(FRAGMENTO DEL TEXTO):
-- -- --
Todos los que conozco que han visto la película sólo pueden pensar en Gaza. Decir esto no es pretender una ecuación uno a uno o una comparación con Auschwitz. No hay dos genocidios idénticos: Gaza no es una fábrica diseñada deliberadamente para asesinatos en masa, ni estamos cerca de la estadística de muertos de los nazis. Pero la única razón por la que se erigió el edificio del derecho internacional humanitario de posguerra fue para que tuviéramos las herramientas para identificar colectivamente patrones antes de que la historia se repita a gran escala. Y algunos de los patrones –el muro, el gueto, las matanzas en masa, el intento de eliminación declarado repetidamente, la hambruna masiva, el saqueo, la alegre deshumanización y la humillación deliberada– se están repitiendo.
Y se repiten también las formas en que el genocidio se vuelve un ambiente, la forma en que aquellos de nosotros que estamos un poco más lejos de las paredes podemos bloquear las imágenes, desconectarnos de los gritos y simplemente... seguir adelante. Es por eso que la Academia destacó el punto de vista de Glazer cuando hizo ese corte abrupto a Barbenheimer –en sí una trivialización de la matanza en masa– sin perder el ritmo. La atrocidad vuelve a ser un ambiente. (Se podría ver todo el espectáculo de los Oscar como una especie de extensión en vivo de La zona de interés, una especie de Negacionismo sobre hielo.)
-- -- --
(EXTRACTOS DE DATOS):
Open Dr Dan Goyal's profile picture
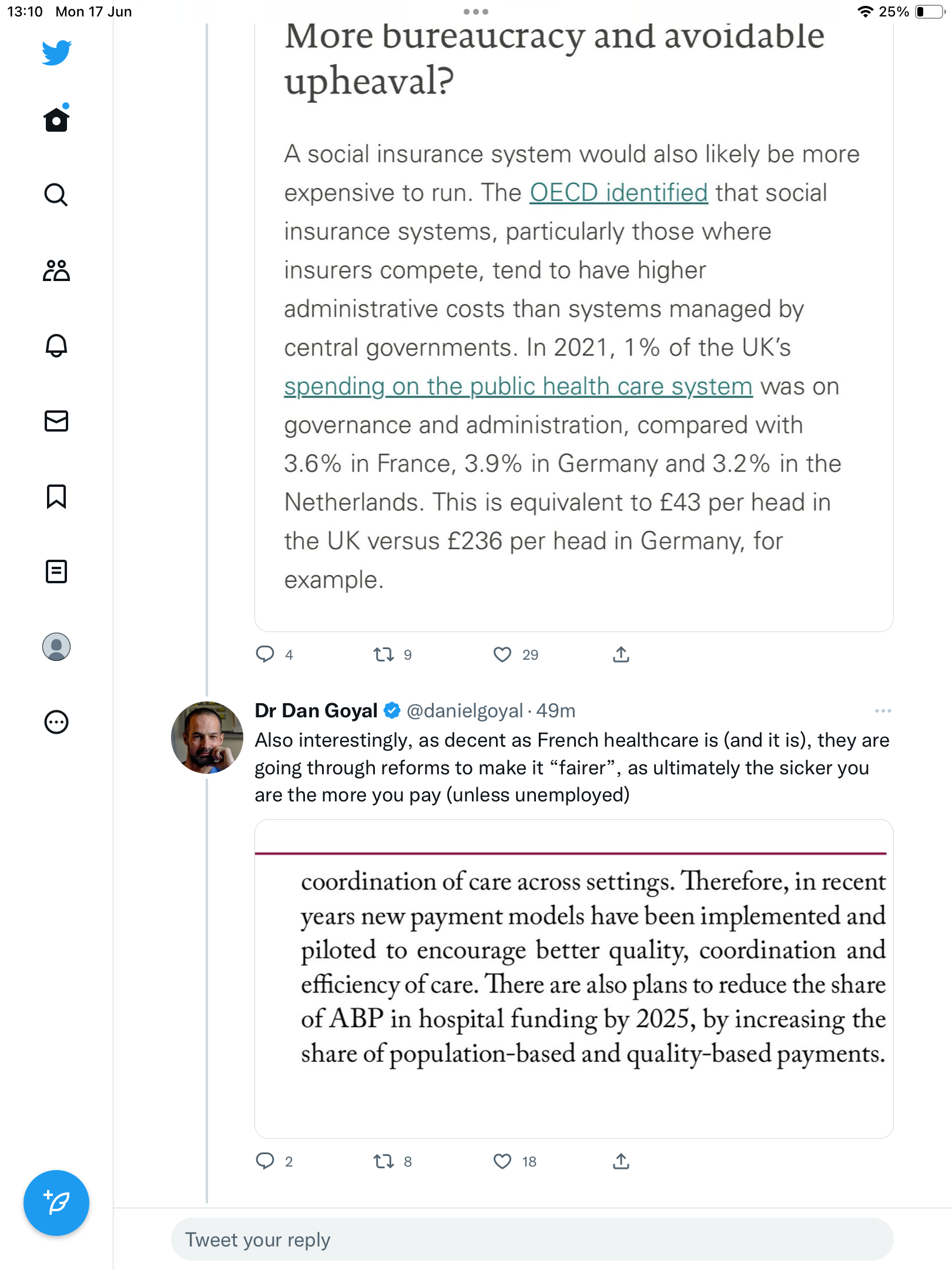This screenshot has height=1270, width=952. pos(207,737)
-- -- --
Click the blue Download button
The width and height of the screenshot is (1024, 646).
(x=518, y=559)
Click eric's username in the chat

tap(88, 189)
-- -- --
(QUÉ HACER):
Según el fragmento del texto sobre la película y Gaza, ¿en qué solo pueden pensar todos los conocidos que han visto la película?

(RESPUESTA DEL EJERCICIO):
Solo pueden pensar en Gaza.